Exercise 1:
In the entries starting at the line containing "The height and width of the screenshot is (924, 1307)." and ending at the line containing "coord(821,879)", replace "direction label" with "destination label" and leave everything else unchanged. Give back only those lines, and omit the pictures.

Extract to read:
By Rex HoggardJuly 17, 2018, 3:35 pm

CARNOUSTIE, Scotland – Following his victory two weeks ago at A Military Tribute at the Greenbrier, Kevin Na said his second triumph on the PGA Tour was the most rewarding of his career.

Although he declined to go into details as to why the victory was so gratifying at The Greenbrier, as he completed his practice round on Tuesday at the Open Championship, Na shed some light on how difficult the last few years have been.

“I went through the yips. The whole world saw that. I told people, 'I can’t take the club back,'” Na said on Tuesday at Carnoustie. “People talked about it, 'He’s a slow player. Look at his routine.' I was admitting to the yips. I didn’t use the word ‘yip’ at the time. Nobody wants to use that word, but I’m over it now so I can use it. The whole world saw it.”

Exercise 2:
Reproduce the full article on Kevin Na and the yips word for word.

Provided records:
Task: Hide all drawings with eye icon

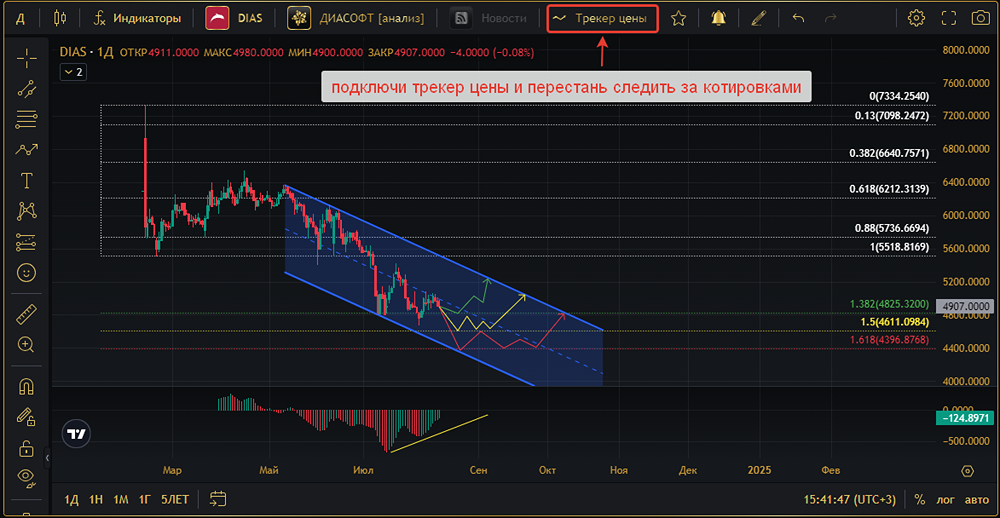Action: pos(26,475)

---

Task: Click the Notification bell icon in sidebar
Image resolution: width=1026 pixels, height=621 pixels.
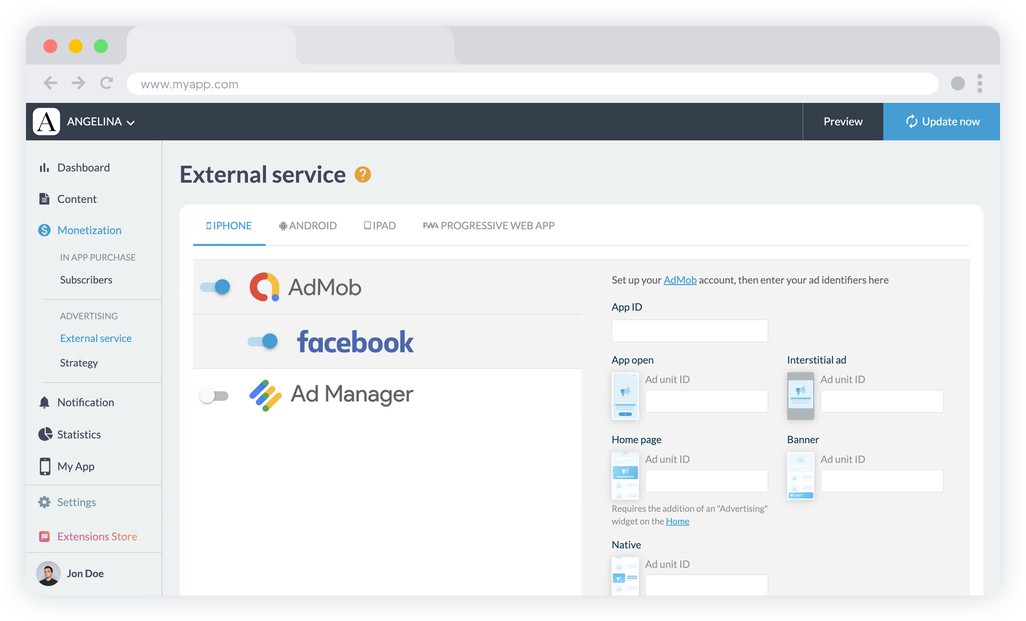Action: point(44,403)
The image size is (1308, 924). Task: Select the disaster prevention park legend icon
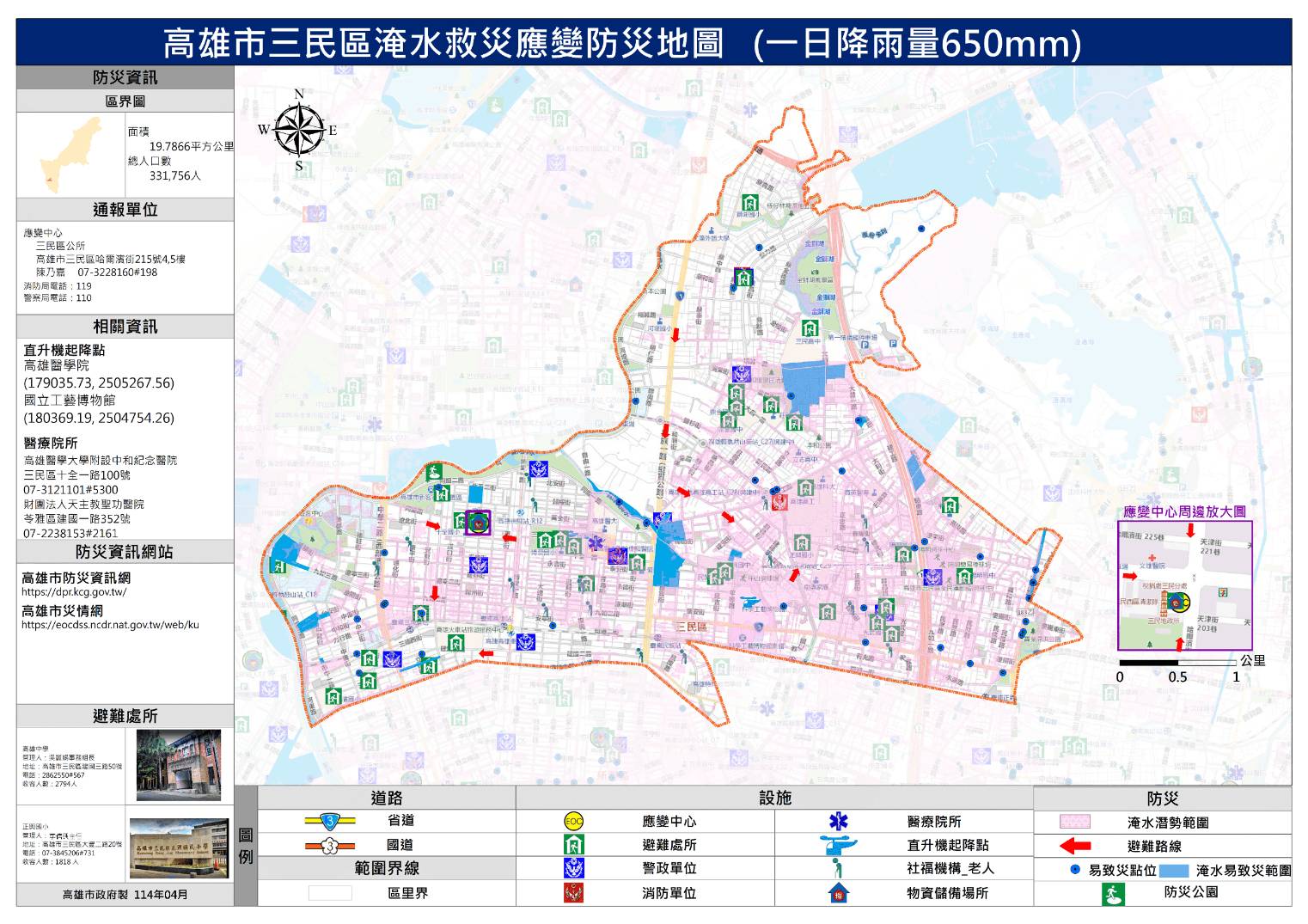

---

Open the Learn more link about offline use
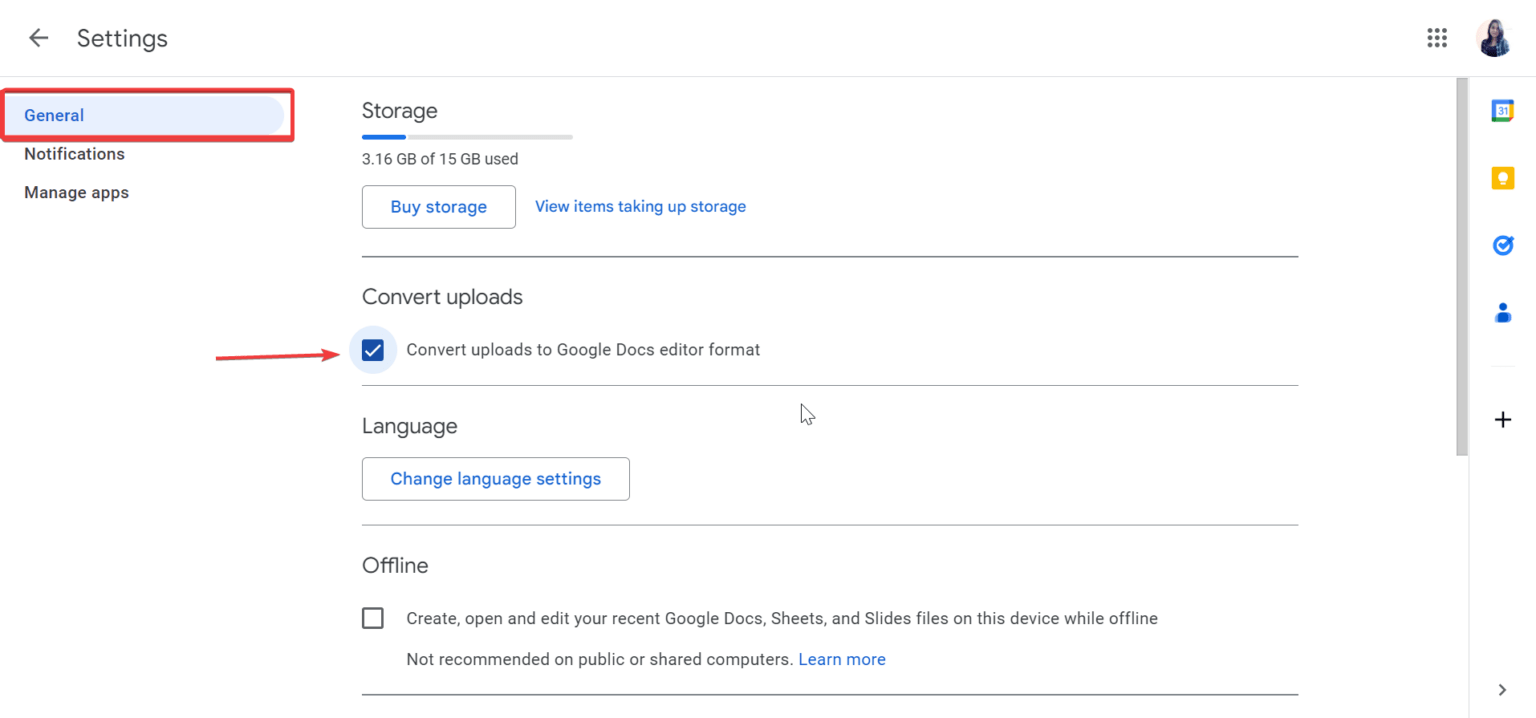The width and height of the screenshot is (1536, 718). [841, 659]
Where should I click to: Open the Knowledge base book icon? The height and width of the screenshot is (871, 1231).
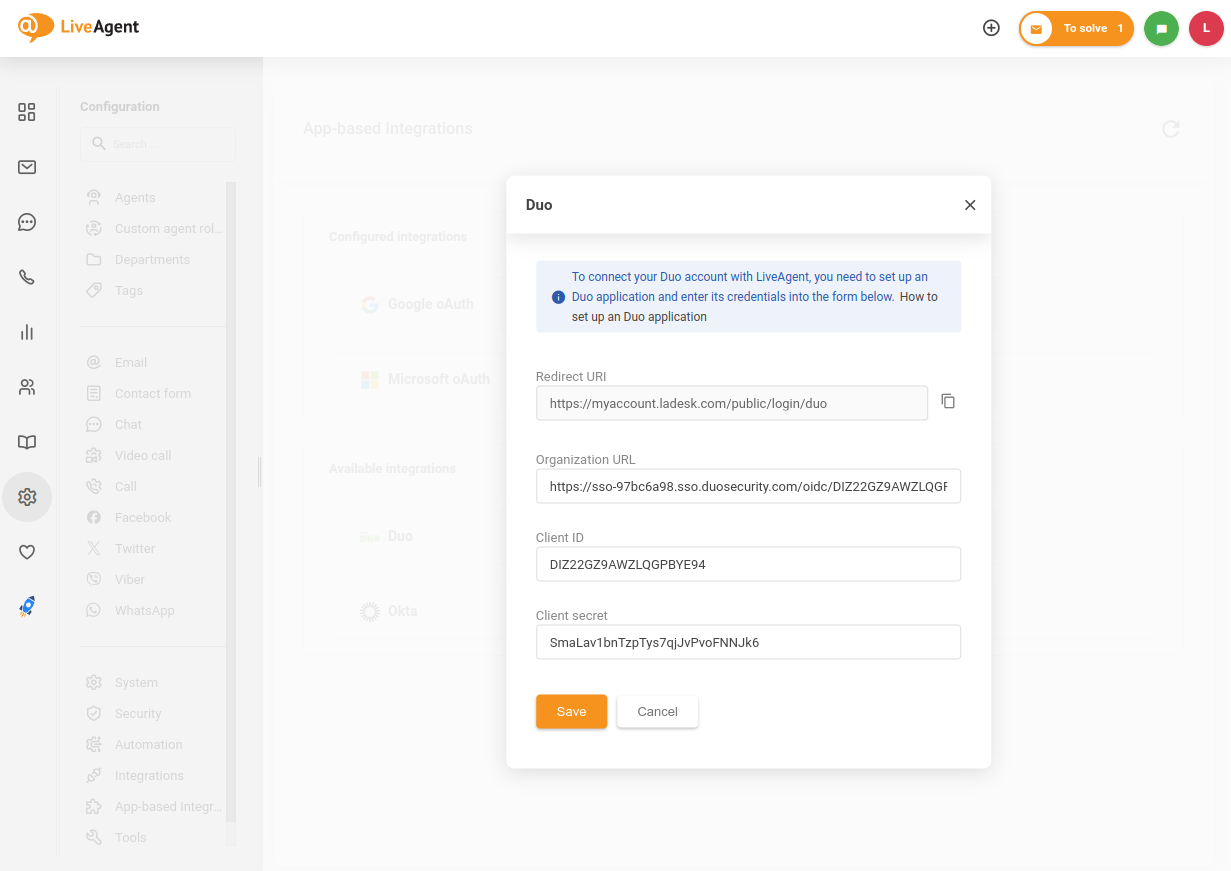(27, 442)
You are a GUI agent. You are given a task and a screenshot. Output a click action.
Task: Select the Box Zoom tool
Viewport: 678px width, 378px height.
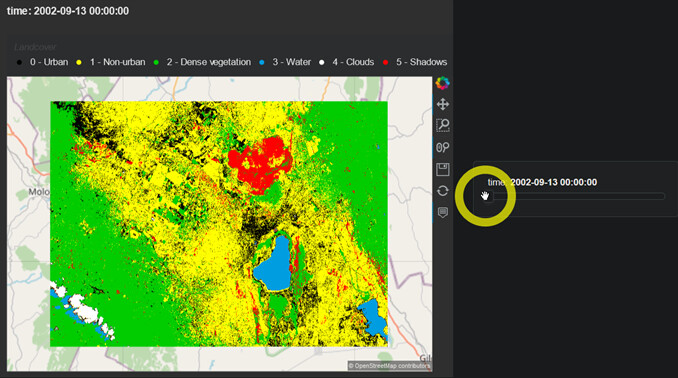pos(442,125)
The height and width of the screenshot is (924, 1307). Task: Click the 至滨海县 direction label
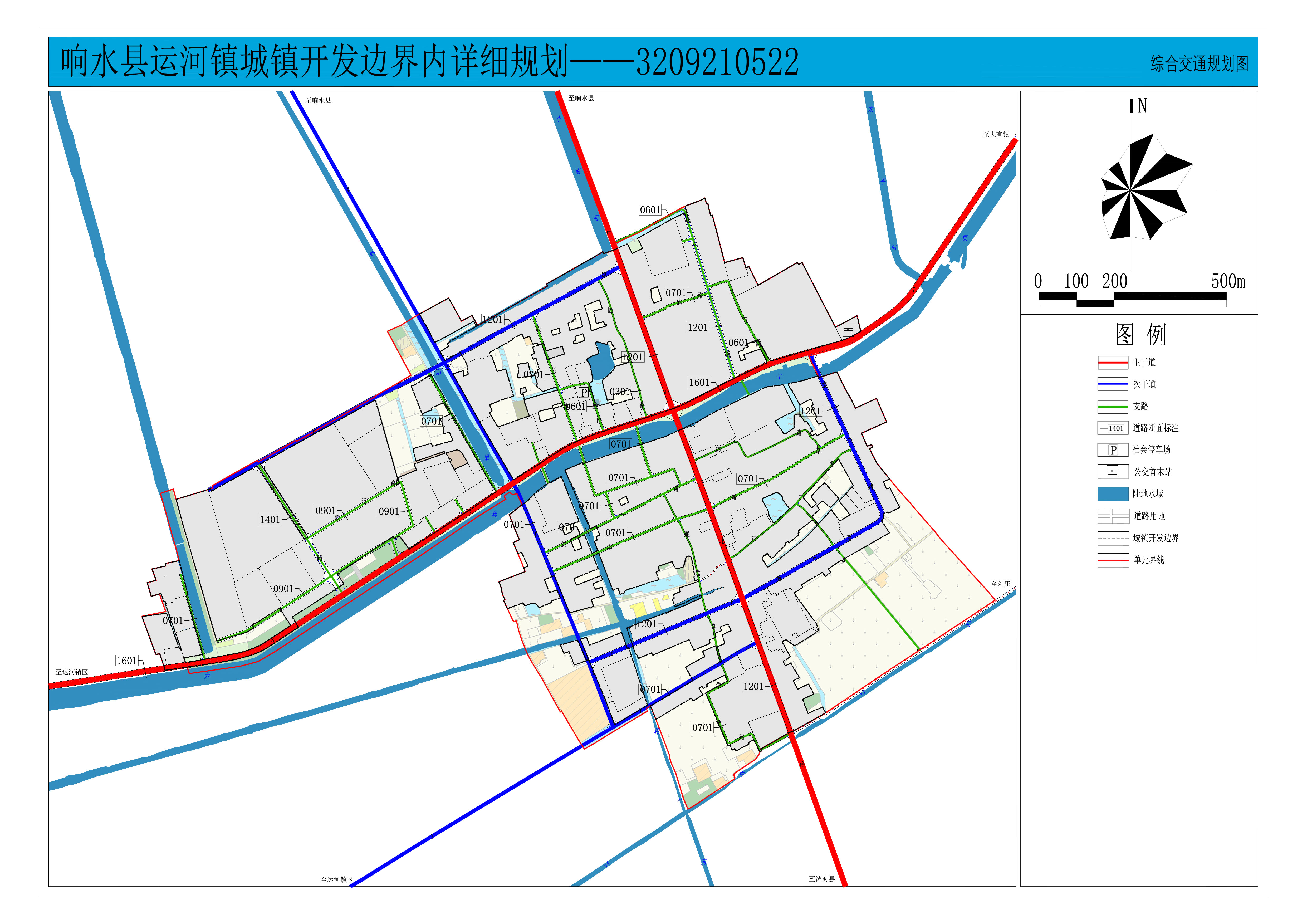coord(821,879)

Worked answer 1:
The height and width of the screenshot is (924, 1307). Task: Click the 至滨海县 destination label
coord(821,879)

Worked answer 2:
By Rex HoggardJuly 17, 2018, 3:35 pm

CARNOUSTIE, Scotland – Following his victory two weeks ago at A Military Tribute at the Greenbrier, Kevin Na said his second triumph on the PGA Tour was the most rewarding of his career.

Although he declined to go into details as to why the victory was so gratifying at The Greenbrier, as he completed his practice round on Tuesday at the Open Championship, Na shed some light on how difficult the last few years have been.

“I went through the yips. The whole world saw that. I told people, 'I can’t take the club back,'” Na said on Tuesday at Carnoustie. “People talked about it, 'He’s a slow player. Look at his routine.' I was admitting to the yips. I didn’t use the word ‘yip’ at the time. Nobody wants to use that word, but I’m over it now so I can use it. The whole world saw it.”